Finda a leitura, é difícil deixar de perceber a comunhão com a sina judaica que Zweig parece encontrar, as tintas fortes com que a pinta e os ecos cósmicos que emite, a ponto de poder ser identificada com a sina da humanidade peregrina e errante pelo globo. Este o trecho exemplificativo - conquanto extenso, merece a leitura integral:
“Nunca haverei de esquecer a imagem quando, certa vez, entrei em Londres em uma agência de viagens; estava lotada com refugiados, quase todos judeus, e todos queriam ir para algum lugar. Não importava para que país, para o gelo do polo Norte ou as areias abrasadoras do Saara, queriam sair, ir adiante, pois a licença para permanecer no país havia expirado, era preciso seguir, com mulher e filhos, para outros países, de língua estranha, para o meio de pessoas desconhecidas e que não os queriam. Encontrei ali um homem que fora um industrial muito rico em Viena, um dos nossos mais inteligentes colecionadores de arte; no primeiro momento, nem o reconheci, de tão grisalho, velho, cansado. Fraco, ele se segurava na mesa com as mãos. Perguntei-lhe para onde queria ir. “Não sei”, disse ele. “E quem ainda pergunta pela nossa vontade? Vamos aonde nos deixam ir. Alguém me disse que aqui talvez ainda se consiga um visto para o Haiti ou Santo Domingo.” Meu coração quase parou: um velho senhor cansado, com filhos e netos que treme de esperança de se mudar para um país que antes nunca viu direito no mapa, só para continuar mendigando lá, sendo estrangeiro e inútil! [...] Assim, todos se aglomeravam, antigos professores universitários, diretores de banco, comerciantes, fazendeiros, músicos, cada um disposto a carregar os miseráveis escombros de sua existência não importava para onde no mundo, atravessando os mares, suportando qualquer coisa, só para sair da Europa, ir para longe! Era um bando fantasmagórico. Contudo o mais trágico para mim foi a ideia de que essas cinquenta pessoas torturadas representavam uma vanguarda diminuta do enorme exército dos cinco, oito, talvez dez milhões de judeus que atrás deles já estavam em marcha e avançavam, todos esses milhões de indivíduos roubados e depois ainda massacrados na guerra que esperavam remessas das instituições de caridade, permissões das autoridades e o dinheiro para viajar, uma massa gigantesca que, espantada e fugindo em pânico do incêndio de Hitler, em todas as fronteiras da Europa sitiava as estações de trem e lotava as prisões, um povo inteiro expulso a quem se proibia ser um povo - e, ao mesmo tempo, um povo que há dois mil anos nada desejava com tanto anseio quanto não mais ter que caminhar e sim sentir sob seus pés em repouso a terra, uma terra tranquila, pacífica” (p. 376/377).

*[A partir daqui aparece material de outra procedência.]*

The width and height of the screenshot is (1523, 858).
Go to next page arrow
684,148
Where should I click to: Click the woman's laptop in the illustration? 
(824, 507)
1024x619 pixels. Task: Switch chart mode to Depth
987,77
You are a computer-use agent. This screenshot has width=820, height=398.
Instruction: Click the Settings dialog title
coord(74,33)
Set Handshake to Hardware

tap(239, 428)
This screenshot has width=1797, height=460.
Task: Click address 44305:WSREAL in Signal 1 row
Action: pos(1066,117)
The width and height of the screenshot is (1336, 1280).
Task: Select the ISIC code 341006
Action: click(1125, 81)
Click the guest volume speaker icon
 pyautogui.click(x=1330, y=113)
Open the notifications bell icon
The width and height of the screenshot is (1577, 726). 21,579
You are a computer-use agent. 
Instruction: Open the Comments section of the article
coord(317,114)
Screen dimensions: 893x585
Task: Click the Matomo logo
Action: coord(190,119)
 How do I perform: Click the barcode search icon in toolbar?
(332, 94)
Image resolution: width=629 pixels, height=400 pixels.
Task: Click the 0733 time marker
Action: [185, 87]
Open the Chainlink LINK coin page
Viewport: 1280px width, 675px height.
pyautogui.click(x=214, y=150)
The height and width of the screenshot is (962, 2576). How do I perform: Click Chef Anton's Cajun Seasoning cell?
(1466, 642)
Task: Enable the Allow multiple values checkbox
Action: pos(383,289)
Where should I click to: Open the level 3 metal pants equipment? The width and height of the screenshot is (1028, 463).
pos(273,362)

Na tragédia protagonizada por Zweig, vislumbra-se o perene drama humano: a impermanência da paz e felicidade, o devir em perecimento das conquistas materiais, e o ímpeto - surpreendente - de ainda assim continuar caminhando, com mulheres e filhos, mesmo que rumo a um país que não se possa identificar no mapa, para tentar tudo mais uma vez. Nas partes está contido o todo; a música insólita, jubilosa no início e fúnebre no final, fadada está a se repetir em sequência ininterrupta, variando apenas na duração de cada trecho.